One of the most important issues in a Louisiana dissolution is whether the court will require one spouse to pay support - usually called alimony - to the other spouse. The answer to the question depends upon a number of factors, most of which are spelled out in Louisiana statutes.
The one overriding criterion is the absolute disallowance of alimony to a spouse who is found to be at fault for the divorce. Fault can consist of infidelity, domestic abuse or other behavior that can lead to the end of a marriage. In the absence of spousal fault, the court will look at the parties' past financial condition and their individual financial situations at the time of the divorce.
The ability of each spouse to maintain the same standard of living that the couple enjoyed during the marriage is extremely important. If one spouse contributed to the couple's welfare early in the marriage, enabling the other spouse to acquire marketable skills, the supportive spouse is usually deemed to be entitled to share in the increased earning power of the other spouse after the marriage is dissolved.
The duration and stability of the marriage are other factors usually given great weight by the court. Also, the ability of a spouse to pay adequate support to the other spouse is an important factor.

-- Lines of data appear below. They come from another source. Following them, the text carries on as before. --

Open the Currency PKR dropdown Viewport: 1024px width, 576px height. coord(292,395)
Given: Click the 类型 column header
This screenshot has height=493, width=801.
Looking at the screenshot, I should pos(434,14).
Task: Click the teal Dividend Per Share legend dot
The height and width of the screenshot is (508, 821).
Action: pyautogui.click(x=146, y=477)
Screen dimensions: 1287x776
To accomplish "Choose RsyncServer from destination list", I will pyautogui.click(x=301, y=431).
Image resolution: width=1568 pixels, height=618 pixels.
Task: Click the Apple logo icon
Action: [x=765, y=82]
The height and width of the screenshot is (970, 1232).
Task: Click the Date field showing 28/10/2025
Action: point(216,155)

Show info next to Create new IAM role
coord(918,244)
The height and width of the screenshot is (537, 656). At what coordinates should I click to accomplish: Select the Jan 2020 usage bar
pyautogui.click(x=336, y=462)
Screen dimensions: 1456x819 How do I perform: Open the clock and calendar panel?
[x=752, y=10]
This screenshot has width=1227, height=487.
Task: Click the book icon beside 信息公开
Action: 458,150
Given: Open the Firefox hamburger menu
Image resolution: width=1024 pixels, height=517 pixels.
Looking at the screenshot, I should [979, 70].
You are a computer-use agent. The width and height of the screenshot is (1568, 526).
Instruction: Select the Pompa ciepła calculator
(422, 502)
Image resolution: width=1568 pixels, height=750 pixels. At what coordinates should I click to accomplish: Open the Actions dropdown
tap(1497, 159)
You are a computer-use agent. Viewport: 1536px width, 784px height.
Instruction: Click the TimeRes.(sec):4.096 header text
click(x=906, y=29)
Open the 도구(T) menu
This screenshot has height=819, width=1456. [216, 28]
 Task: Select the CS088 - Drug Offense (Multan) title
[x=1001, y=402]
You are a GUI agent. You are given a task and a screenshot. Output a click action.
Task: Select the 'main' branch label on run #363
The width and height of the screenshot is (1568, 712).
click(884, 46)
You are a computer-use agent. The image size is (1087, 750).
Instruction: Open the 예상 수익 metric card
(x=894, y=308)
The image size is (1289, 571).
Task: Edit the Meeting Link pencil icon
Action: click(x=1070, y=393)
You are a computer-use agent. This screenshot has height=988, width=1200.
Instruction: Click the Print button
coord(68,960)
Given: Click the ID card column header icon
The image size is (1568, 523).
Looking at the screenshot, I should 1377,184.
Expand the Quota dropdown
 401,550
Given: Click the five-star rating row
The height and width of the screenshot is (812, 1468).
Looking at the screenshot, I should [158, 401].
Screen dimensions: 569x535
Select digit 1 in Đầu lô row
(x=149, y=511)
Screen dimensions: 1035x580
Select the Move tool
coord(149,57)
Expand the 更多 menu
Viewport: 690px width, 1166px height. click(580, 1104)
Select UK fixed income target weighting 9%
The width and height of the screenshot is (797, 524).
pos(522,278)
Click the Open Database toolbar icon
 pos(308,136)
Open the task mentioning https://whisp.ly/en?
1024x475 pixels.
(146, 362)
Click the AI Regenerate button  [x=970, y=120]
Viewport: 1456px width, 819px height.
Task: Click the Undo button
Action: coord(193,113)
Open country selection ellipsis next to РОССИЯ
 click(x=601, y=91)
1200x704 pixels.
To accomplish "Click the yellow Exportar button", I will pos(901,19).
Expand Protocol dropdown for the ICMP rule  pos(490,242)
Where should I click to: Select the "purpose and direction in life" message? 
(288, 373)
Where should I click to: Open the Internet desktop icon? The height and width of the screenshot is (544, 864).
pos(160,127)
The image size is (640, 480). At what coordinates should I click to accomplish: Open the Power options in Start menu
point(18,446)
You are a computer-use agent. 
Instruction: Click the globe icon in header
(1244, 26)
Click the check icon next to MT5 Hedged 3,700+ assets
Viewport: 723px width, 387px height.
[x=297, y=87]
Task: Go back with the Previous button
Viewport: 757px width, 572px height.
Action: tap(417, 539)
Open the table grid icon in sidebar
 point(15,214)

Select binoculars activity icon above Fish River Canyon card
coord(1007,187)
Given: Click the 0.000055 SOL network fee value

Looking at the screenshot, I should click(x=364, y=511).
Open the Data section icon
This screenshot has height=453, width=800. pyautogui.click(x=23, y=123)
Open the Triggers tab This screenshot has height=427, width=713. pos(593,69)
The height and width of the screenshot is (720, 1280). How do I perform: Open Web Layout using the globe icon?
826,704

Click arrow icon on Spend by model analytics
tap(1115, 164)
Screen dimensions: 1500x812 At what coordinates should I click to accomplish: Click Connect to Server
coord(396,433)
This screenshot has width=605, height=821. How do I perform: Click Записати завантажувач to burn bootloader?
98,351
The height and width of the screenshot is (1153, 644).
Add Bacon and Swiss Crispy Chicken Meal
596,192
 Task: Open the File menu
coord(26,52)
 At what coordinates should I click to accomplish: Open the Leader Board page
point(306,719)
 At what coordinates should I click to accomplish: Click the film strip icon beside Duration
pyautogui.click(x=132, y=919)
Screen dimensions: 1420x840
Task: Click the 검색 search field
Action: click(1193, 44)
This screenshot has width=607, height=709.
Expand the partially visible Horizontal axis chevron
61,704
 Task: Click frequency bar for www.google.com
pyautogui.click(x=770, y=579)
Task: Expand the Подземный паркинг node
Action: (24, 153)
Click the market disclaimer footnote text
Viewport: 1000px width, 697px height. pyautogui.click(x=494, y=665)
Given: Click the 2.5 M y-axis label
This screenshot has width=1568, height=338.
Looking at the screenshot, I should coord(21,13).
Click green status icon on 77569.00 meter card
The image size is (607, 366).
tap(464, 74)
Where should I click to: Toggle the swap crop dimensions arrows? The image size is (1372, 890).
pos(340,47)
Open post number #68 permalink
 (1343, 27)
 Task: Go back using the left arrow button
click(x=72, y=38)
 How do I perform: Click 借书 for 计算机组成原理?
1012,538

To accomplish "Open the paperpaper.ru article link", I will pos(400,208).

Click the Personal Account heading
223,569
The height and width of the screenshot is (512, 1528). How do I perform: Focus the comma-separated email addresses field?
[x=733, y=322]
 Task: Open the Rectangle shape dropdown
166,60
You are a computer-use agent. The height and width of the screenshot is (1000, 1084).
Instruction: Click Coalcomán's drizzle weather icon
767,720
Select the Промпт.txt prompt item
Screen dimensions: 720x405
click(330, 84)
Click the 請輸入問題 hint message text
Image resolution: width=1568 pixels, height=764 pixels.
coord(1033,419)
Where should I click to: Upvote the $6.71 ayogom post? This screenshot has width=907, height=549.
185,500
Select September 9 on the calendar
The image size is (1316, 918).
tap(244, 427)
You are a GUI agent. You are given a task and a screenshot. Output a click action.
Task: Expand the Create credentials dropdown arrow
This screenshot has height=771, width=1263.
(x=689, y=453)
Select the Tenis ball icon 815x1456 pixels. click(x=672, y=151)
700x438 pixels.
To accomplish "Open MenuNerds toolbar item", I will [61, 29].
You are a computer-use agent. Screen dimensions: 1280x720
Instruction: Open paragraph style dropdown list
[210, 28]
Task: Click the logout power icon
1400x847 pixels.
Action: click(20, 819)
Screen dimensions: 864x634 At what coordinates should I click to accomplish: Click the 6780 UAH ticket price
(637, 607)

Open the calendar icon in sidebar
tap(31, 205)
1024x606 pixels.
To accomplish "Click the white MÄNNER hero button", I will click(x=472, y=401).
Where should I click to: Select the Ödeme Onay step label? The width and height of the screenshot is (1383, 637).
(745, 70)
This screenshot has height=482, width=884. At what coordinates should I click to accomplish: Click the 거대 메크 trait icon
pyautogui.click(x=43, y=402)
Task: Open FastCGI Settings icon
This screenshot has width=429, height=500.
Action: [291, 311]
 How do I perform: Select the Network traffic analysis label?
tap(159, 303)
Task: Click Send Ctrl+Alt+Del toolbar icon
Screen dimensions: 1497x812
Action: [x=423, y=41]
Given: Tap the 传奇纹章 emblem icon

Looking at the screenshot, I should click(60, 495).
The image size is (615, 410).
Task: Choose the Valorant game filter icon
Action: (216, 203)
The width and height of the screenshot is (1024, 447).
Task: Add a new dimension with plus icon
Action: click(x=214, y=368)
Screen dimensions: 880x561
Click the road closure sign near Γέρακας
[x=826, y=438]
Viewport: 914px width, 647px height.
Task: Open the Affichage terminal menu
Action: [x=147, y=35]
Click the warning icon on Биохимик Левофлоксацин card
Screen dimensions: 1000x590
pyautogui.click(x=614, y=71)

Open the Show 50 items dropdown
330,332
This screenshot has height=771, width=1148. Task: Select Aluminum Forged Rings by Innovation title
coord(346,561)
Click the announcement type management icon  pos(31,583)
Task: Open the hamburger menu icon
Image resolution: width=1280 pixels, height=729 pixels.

No judge will order an ex-spouse to make support payments that the person plainly cannot afford.
A person seeking support must remember that a divorce involves at least two types of alimony: temporary alimony paid while the divorce is proceeding and permanent alimony that is paid indefinitely. A court will usually make the duration of permanent alimony dependent upon one of several events: the re-marriage of the receiving spouse, the death of the payor spouse, a specified age or any other important event.
For couples who have significant assets and no pre-nuptial agreement, the determination of support can be very complex. A knowledgeable divorce attorney can offer helpful advice on how the specifics of a person's financial and social situation will affect the award of alimony.